I have to re-write this post which frustrates me.I lost it. The whole point was about some woman from the midwest with over-processed hair, with over smugness. Who kept grabbing my body during business stuff. I asked her twice, I asked her keatin hair, her fake boobs, her collagen lips, her botox face twice. She acted like she couldn’t hear me.
When my moment came finally to show what I had been working on, she interrupted me, she said, “Oh even these arms are so cute, look at these tiny little arms!” and she grabbed my arm. I looked out at the conference room, I saw cabinet file boss looking like this is normal behavior, I saw the friend that I fucked the other night,who also comes from money looking like this is kind of entertaining. I saw the Jewish CPA looking confused and hungover. I saw the Chinese business man leaning forward.
I am on stage with midwestern cunt. I did not know how to react. I got her off my arm,what a creeper. Women can be the worst. She pretends to compliment me while undermining everything I have given my heart into. I look back into the room of men. I have a marriage in the shits, these guys, I don’t know what they know. I forgive myself a bit.Why would I not fall into their arms when women can be so demeaning.
I go back to work, the very cool woman who I work closely with,who by the way is blonde, thin , and has tits. Sometimes they seem like the only nice people to me. I can tell she is picking up on my distress. “Is there anything I can do?” she asks,her eyes look teary.

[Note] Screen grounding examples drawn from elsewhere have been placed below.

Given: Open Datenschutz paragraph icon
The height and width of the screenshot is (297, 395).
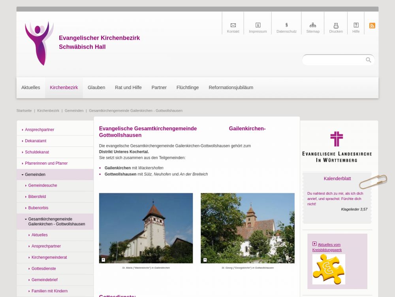Looking at the screenshot, I should tap(286, 25).
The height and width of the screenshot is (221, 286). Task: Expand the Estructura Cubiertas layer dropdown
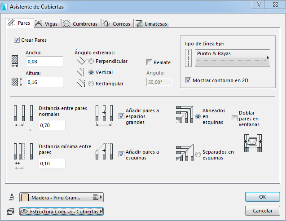click(62, 211)
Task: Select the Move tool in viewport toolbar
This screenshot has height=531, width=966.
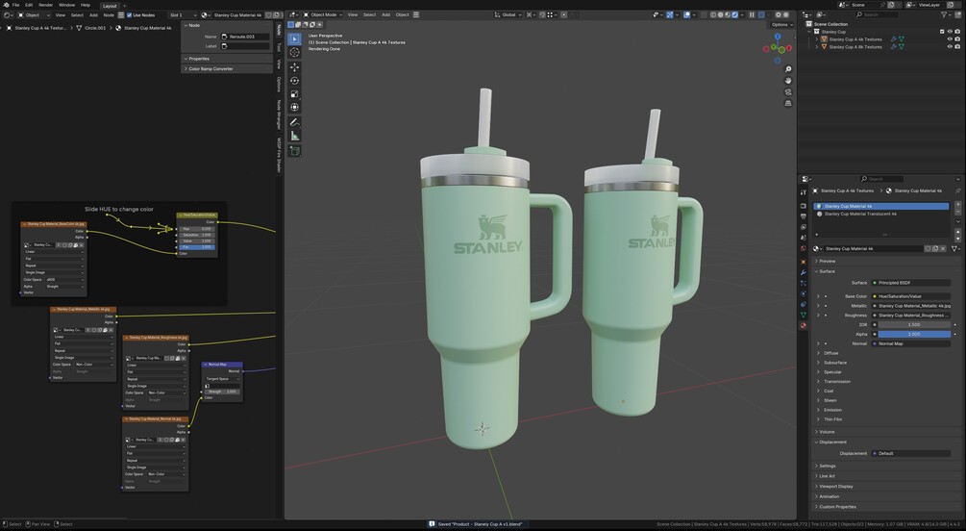Action: coord(295,67)
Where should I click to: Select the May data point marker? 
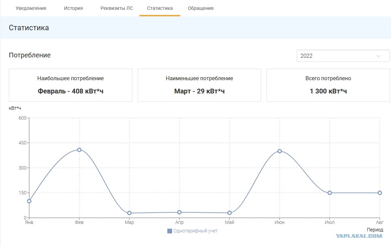(x=229, y=213)
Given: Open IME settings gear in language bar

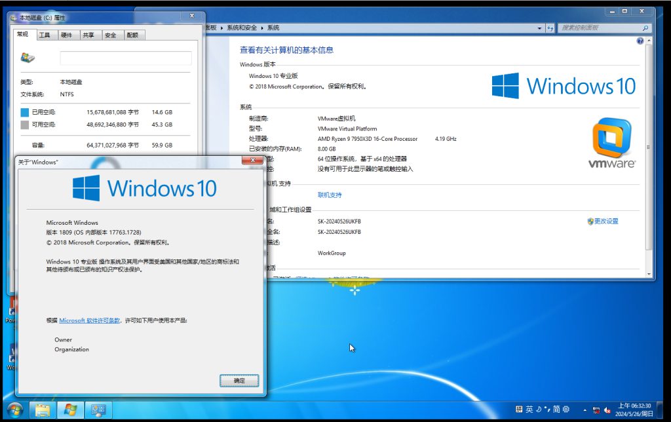Looking at the screenshot, I should pyautogui.click(x=566, y=410).
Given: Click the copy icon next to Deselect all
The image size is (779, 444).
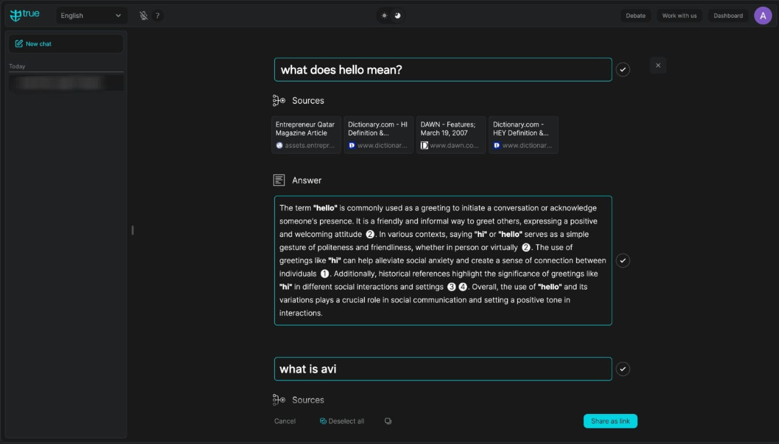Looking at the screenshot, I should [x=388, y=421].
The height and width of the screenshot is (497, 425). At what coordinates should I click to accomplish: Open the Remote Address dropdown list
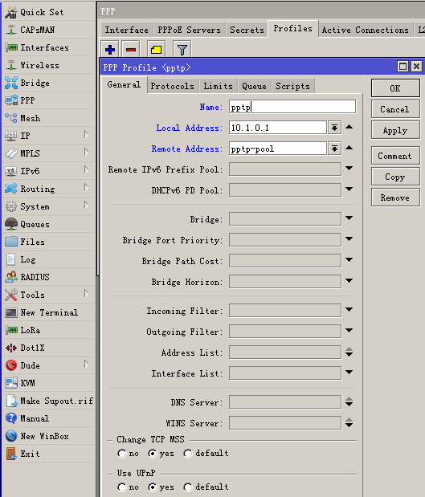334,149
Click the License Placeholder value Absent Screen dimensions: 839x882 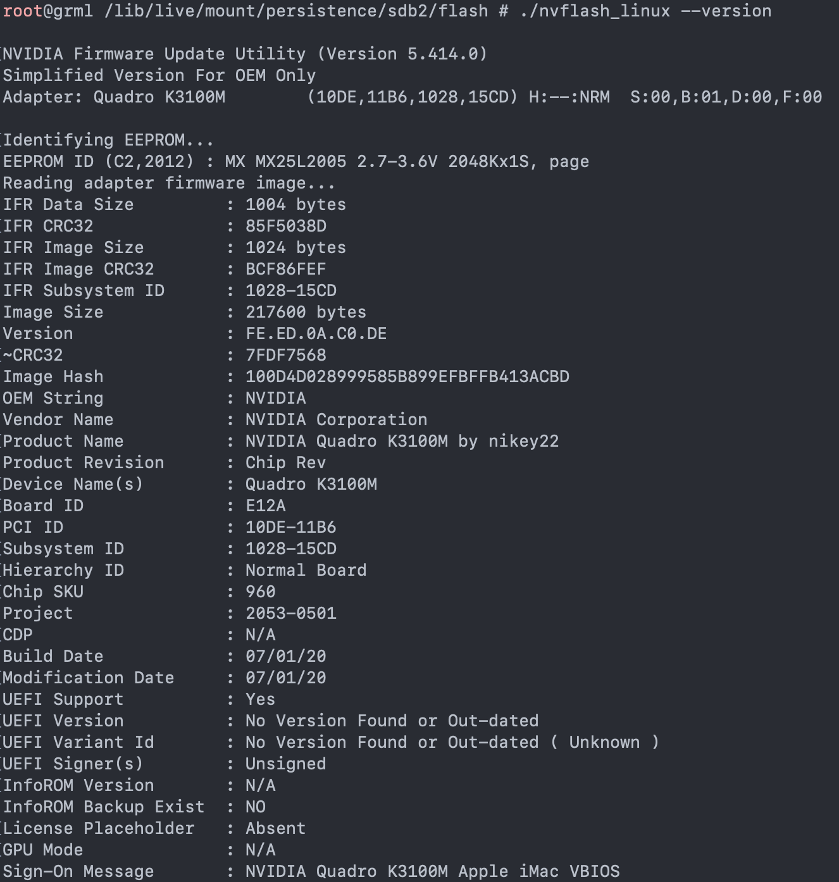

I don’t think so, I say, “Let’s just work” so we do.
I wasn’t interested, I wasn’t uninterested. His bigness made me curious. Tall, which I know me, doesn’t mean much, but taller than most,broader. I wondered how he would feel. I am under file-cabinet’s boss control completely, I don’t even know if he is interested in me, really. I had a dream that he held me down and spit in my face. I woke up upset. Total submission. Still he is not around a lot.
So yeah, his friend bought me dinner, we went for a walk, a drink.
Then we were back at his place. I acted so docile. I don’t know why I do that. I sucked his dick, but he was anxious, so he laid me back on his bed. It didn’t hurt very much, His body-weight didn’t hurt, I sank into his mattress. I made him promise not to tell anyone. How can I tell? I think men tell. Will I get fired?
All I could think later is at least I was wearing my favorite bra.